(Brief): Quote exactly and only this range of lines in the data below: the line that holds "Where should I click to: Click the plus" to the line that holds "Task: Click the 'پاسخ به نیاز' button", both included.

(Records to process):
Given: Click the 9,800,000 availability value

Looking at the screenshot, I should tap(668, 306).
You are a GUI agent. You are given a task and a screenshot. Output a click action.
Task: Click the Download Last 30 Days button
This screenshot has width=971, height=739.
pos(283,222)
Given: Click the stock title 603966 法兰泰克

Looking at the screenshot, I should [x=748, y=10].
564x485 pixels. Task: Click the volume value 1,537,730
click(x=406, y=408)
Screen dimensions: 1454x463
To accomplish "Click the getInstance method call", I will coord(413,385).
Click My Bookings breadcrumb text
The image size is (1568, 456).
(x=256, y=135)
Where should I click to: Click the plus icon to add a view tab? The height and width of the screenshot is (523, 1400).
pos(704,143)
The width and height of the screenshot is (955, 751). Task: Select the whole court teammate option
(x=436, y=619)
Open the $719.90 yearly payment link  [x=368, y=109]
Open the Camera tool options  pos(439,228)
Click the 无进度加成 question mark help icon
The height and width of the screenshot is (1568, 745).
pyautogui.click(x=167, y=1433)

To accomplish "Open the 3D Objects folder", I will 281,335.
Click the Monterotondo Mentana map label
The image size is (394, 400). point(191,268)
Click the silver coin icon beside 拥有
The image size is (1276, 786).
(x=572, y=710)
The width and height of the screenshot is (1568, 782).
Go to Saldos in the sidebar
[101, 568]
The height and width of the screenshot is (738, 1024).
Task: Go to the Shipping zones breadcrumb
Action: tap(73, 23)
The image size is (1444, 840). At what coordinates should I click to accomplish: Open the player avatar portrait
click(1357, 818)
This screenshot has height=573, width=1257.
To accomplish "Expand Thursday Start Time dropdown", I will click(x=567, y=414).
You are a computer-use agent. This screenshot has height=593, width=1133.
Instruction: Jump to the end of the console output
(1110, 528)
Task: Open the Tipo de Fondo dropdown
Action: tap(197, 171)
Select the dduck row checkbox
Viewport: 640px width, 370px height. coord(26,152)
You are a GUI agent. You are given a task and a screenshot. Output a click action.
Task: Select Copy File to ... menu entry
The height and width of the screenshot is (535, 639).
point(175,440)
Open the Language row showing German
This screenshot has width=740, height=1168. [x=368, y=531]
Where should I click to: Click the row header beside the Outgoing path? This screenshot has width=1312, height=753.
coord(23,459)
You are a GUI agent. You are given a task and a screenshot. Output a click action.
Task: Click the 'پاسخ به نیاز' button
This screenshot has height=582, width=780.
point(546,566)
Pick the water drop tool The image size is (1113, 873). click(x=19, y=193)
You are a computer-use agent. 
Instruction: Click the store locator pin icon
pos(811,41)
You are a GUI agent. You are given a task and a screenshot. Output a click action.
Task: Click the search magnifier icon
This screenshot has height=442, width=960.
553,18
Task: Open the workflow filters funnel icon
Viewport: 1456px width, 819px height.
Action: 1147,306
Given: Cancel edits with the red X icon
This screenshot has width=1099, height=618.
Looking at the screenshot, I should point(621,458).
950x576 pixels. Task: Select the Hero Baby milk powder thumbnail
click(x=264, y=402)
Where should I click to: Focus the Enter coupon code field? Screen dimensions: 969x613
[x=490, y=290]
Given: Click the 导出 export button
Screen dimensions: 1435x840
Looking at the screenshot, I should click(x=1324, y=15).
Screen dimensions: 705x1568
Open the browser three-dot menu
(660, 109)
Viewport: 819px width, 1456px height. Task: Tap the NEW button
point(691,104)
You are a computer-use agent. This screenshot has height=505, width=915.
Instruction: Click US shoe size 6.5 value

(Result of this task):
Where should I click to: Click the plus icon to add a view tab? The height and width of the screenshot is (523, 1400).
pos(704,143)
The width and height of the screenshot is (955, 751). Task: Select the whole court teammate option
(x=436, y=619)
Open the $719.90 yearly payment link  [x=368, y=109]
Open the Camera tool options  pos(439,228)
Click the 无进度加成 question mark help icon
The height and width of the screenshot is (1568, 745).
pyautogui.click(x=167, y=1433)

To accomplish "Open the 3D Objects folder", I will 281,335.
Click the Monterotondo Mentana map label
The image size is (394, 400). point(191,268)
Click the silver coin icon beside 拥有
The image size is (1276, 786).
(x=572, y=710)
The width and height of the screenshot is (1568, 782).
Go to Saldos in the sidebar
[101, 568]
The height and width of the screenshot is (738, 1024).
Task: Go to the Shipping zones breadcrumb
Action: tap(73, 23)
The image size is (1444, 840). At what coordinates should I click to accomplish: Open the player avatar portrait
click(1357, 818)
This screenshot has height=573, width=1257.
To accomplish "Expand Thursday Start Time dropdown", I will click(x=567, y=414).
You are a computer-use agent. This screenshot has height=593, width=1133.
Instruction: Jump to the end of the console output
(1110, 528)
Task: Open the Tipo de Fondo dropdown
Action: tap(197, 171)
Select the dduck row checkbox
Viewport: 640px width, 370px height. coord(26,152)
You are a GUI agent. You are given a task and a screenshot. Output a click action.
Task: Select Copy File to ... menu entry
The height and width of the screenshot is (535, 639).
point(175,440)
Open the Language row showing German
This screenshot has width=740, height=1168. [x=368, y=531]
Where should I click to: Click the row header beside the Outgoing path? This screenshot has width=1312, height=753.
coord(23,459)
You are a GUI agent. You are given a task and a screenshot. Output a click action.
Task: Click the 'پاسخ به نیاز' button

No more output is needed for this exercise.